Не отвечая, Макар взял с полки каравай хлеба, отрезал большой ломоть и, густо посолив, принялся его жевать.
— Что молчишь-то, ровно язык проглотил? — не выдержала наконец Елена. — Или милой своей всё рассказал, так больше и слов нету?
Макар с угрозой поглядел на неё. Но Елена уже сорвалась.
— Чего глаза-то свои бесстыжие пялишь? — захлебнулась она от ярости. — Боюсь, думаешь? Не испугаешь! Не на таковскую напал. Не знают, думаешь, где ты по вечерам ходишь, какими делами занимаешься? С маткой нажился, так тебе дочку ещё надо?
— Ну! — сказал Макар, положив ломоть на стол.
— Нечего нукать! На саврасого нукай! Я тебя не повезу. С кем ты вчера у господских риг видался? С кем в обнимку стоял? Да как глаза твои бесстыжие смотреть могут? Как Бог тебя, анафему, не покарает, гром не разразит, огонь не сожжёт, пёс, ненасытный бык!
— Ну! — крикнул Макар, стукнув кулаком по столу.

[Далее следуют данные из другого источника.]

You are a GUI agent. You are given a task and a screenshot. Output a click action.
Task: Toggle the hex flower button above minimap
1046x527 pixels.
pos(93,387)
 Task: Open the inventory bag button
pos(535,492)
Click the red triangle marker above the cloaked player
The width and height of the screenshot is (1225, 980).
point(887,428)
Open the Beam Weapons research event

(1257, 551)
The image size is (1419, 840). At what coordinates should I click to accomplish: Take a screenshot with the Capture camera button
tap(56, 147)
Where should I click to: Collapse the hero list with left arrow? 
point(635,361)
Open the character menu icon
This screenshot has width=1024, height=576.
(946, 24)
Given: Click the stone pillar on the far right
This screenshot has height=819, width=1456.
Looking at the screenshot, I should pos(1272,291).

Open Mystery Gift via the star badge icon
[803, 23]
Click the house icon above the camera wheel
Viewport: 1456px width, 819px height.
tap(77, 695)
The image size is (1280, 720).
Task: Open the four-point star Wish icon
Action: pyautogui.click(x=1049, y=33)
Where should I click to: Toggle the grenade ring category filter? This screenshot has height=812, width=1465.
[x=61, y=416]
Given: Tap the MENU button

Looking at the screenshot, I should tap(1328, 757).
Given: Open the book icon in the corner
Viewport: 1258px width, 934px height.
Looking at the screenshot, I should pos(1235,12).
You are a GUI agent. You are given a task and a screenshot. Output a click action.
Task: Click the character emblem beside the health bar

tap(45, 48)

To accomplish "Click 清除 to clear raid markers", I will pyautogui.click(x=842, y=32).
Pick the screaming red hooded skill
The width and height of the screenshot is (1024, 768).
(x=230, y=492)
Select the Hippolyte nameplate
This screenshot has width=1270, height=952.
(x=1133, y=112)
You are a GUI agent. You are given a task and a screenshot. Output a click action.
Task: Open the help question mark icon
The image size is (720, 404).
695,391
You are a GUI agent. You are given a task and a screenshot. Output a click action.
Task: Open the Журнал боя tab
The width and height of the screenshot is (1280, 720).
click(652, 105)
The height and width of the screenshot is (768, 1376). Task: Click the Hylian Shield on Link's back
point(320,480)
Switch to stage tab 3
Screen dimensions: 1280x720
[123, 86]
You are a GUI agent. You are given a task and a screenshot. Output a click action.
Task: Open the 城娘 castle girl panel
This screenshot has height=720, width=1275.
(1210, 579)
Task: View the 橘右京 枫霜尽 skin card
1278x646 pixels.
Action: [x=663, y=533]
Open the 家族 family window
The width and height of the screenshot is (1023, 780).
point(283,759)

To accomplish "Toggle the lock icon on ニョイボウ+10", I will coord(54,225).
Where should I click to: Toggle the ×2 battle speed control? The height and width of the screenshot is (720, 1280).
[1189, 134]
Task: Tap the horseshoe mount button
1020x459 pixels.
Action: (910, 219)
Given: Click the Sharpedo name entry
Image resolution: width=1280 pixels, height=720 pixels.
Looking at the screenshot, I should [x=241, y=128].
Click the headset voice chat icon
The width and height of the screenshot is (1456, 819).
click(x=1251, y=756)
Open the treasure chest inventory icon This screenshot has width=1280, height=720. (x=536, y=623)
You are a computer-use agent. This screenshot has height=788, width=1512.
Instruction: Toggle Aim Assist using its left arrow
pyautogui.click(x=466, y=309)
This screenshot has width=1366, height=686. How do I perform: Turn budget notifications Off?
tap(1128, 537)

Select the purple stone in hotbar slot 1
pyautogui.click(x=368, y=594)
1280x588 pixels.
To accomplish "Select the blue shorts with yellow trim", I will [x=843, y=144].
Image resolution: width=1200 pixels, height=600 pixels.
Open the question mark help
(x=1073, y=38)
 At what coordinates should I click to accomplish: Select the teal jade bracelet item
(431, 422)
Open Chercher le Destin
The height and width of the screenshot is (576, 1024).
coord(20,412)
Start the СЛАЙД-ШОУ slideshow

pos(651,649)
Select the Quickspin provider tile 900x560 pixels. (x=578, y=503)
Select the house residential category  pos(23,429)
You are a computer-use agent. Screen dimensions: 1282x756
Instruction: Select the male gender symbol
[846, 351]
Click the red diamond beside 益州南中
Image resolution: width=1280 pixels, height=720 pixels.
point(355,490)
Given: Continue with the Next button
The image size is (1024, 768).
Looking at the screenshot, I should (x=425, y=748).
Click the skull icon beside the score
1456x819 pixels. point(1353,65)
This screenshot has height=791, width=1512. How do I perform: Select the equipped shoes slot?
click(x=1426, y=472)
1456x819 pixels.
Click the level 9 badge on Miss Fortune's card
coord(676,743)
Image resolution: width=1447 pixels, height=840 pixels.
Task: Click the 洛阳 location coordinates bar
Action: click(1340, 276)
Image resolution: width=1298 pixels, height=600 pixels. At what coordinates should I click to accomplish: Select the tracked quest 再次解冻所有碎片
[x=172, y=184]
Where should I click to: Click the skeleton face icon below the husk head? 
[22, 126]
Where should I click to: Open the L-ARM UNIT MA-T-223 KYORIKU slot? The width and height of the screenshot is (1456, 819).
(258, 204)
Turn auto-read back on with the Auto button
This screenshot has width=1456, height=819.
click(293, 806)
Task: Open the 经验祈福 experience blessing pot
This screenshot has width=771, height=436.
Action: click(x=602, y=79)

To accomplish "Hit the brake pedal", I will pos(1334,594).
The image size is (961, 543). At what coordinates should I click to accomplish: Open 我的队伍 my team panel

— Нечего ну! Чей ты муж? Кто тебя в люди вывел? Кто тебя, беспорточного, хозяином сделал? Чего тебе от Варвары нужно, чего ты у неё ищешь? Говори, чего?
Макар поднялся и с размаху ударил её по лицу.
— Убил!.. — крикнула Елена и опрокинулась навзничь на пол.
Макар пнул её ногой, поволок за жидкую косицу к порогу, поднял, как щенка, вверх и хотел ударить головой об стену. Но что-то удержало его, и, швырнув её на пол, он быстро пошёл.
В сенях, прижавшись рядышком, дрожали Анютка, Сенька и трехлетний Васютка, и на крыльце с неодобрительным видом сидел работник Никифор. Макар, отвернувшись, прошёл мимо, спустился вниз по дороге к перевозу, взял направо, дошёл берегом до оврага, впадавшего и с этой стороны в реку, и забрался в самую чащу.
Лёжа лицом вниз на маленькой лужайке, он долго думал несвязные мысли, смотрел на букашек, бегавших по траве, и не заметил, как заснул.
Когда он проснулся, уже спускался вечер. Пройдя краем оврага до тропинки, Макар поднялся по ней до жердяного забора, остановился в нерешительности и стал смотреть. Отделённое одним только овсяным полем, перед ним лежало Кузьмино, и прямо по тропинке виднелась самая высокая в деревне лаптевская берёза. Солнце красным шаром садилось позади. Небо сияло там, как раззолоченный иконостас, и алым багрянцем отливала притаившаяся за горбиной поля деревня Кулемиха. Впереди же, там, где лежало Кузьмино, было сумрачно-тихо, и из заречных лесов подходила мирная ночь. По избам уже вспыхивали кое-где огоньки.
— Эх! — подгнившая жердь, за которую держался Макар, с треском разлетелась пополам, и, перепрыгнув через изгородь, он решительно зашагал вперёд.